NOTA DE ESCLARECIMENTO

A função primordial do SINDGUARDAS/RN é orientar a categoria acerca de seus direitos, conduzi-la pelo caminho da estruturação e da verdade. A direção do SINDGUARDAS sempre defendeu um plano próprio e carreira única, onde a categoria fique submetida a critérios específicos e dessa forma se possa evitar que tenham seus direitos sempre nivelados “por baixo” como vem acontecendo ao longo dos vinte anos de existência da Guarda Municipal do Natal.

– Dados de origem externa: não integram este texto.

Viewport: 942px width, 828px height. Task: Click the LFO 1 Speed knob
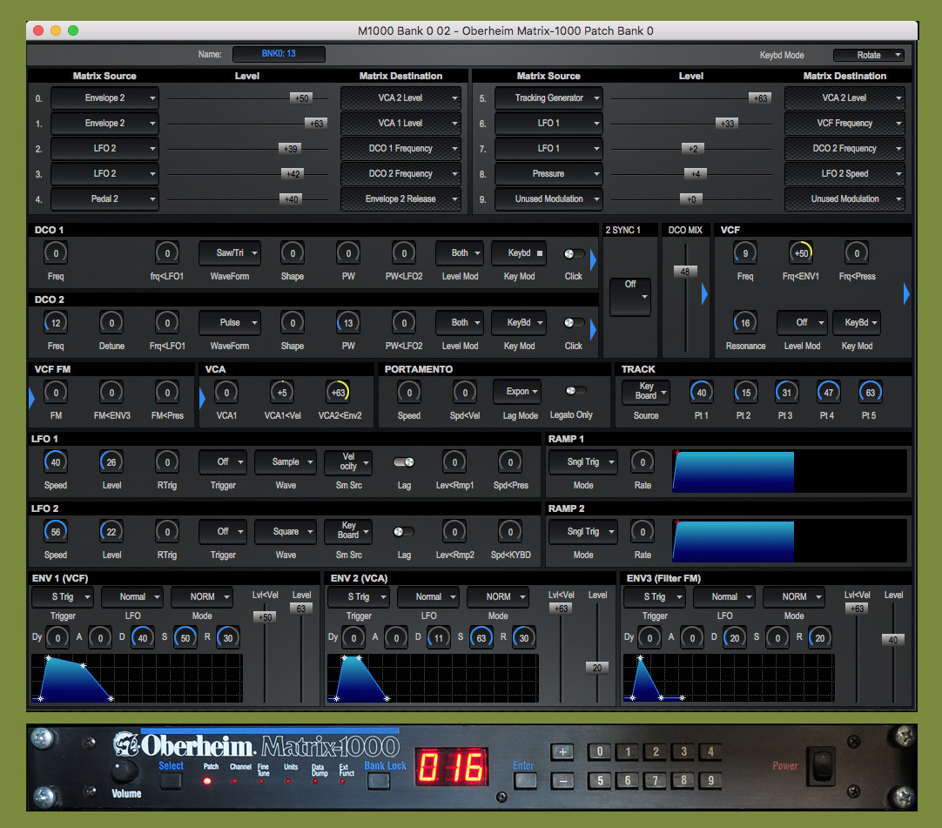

A greve que acontece hoje deveria ter acontecido durante o processo de negociação e aprovação do PCCV GERAL, mas apenas o SINDSAÚDE/RN tomou o posicionamento correto e deflagrou o processo grevista, sendo assim abandonado pelo SINSENAT na época, que mandou para o ralo, o discurso de unificação.

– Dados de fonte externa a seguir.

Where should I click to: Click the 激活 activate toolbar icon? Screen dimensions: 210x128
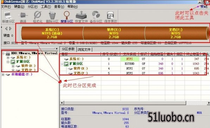pyautogui.click(x=23, y=17)
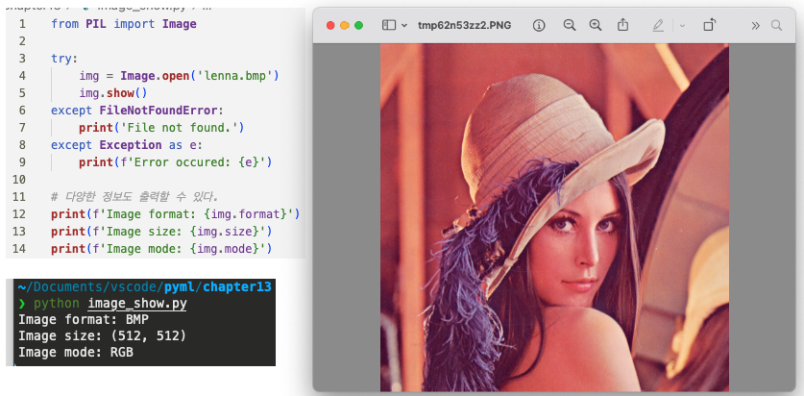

Naquele momento, os associados ao SINSENAT reivindicavam uma greve geral unificada, porém a direção da Entidade mesmo sabendo que teríamos perdas, segurou a greve, se aliou ao Governo na época e negou o nível médio para a categoria de Guardas Municipais, além de chamar a direção do SINDGUARDAS/RN de oportunista e caroneira.

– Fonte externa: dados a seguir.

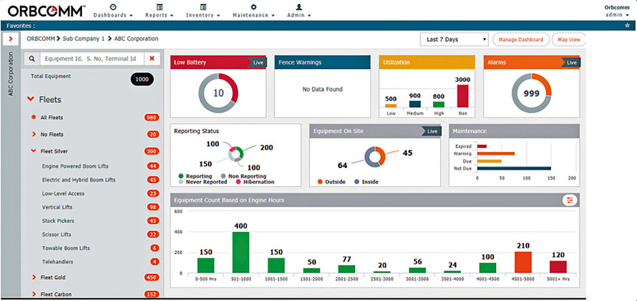
Task: Expand the Fleet Gold tree item
Action: pyautogui.click(x=34, y=277)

Na ocasião várias categorias percebiam as perdas que teriam com o PCCV e cobravam uma solução, então o SINSENAT mais uma vez se aliou ao governo e “INVENTARAM” uma matriz dentro do PCCV, mas em relação a Guarda Municipal já é uma realidade em todo o Brasil, PLANO DE CARGOS, CARREIRA E REMUNERAÇÃO ESPECÍFICO.

Durante a negociação do PCCV, ficou acertado entre o SINDGUARDAS e o secretário da SEGELM que continuaríamos recebendo pelo Adicional Noturno, o mesmo valor de antes e que os novos GMs que fossem chegando passariam a obedecer ao novo texto da lei, mas de repente “apareceram” esses novos valores nos contracheques (125%), para que o SINSENAT pudesse usar o discurso de que o PLANO trouxe ganhos para a categoria, e a farsa agora veio a tona em pleno período eleitoral quando a presidente do SINSENAT é candidata a Vereadora.

O avanço real só virá quando cada um e cada uma que compõe a Guarda Municipal do Natal tiver a clareza de que uma matriz específica não resolverá o problema, porque a categoria precisa de gratificações específicas da função e do trabalho desenvolvido pela Guarda Municipal, que sejam recebidas pela qualificação e que possam ser incorporadas na aposentadoria.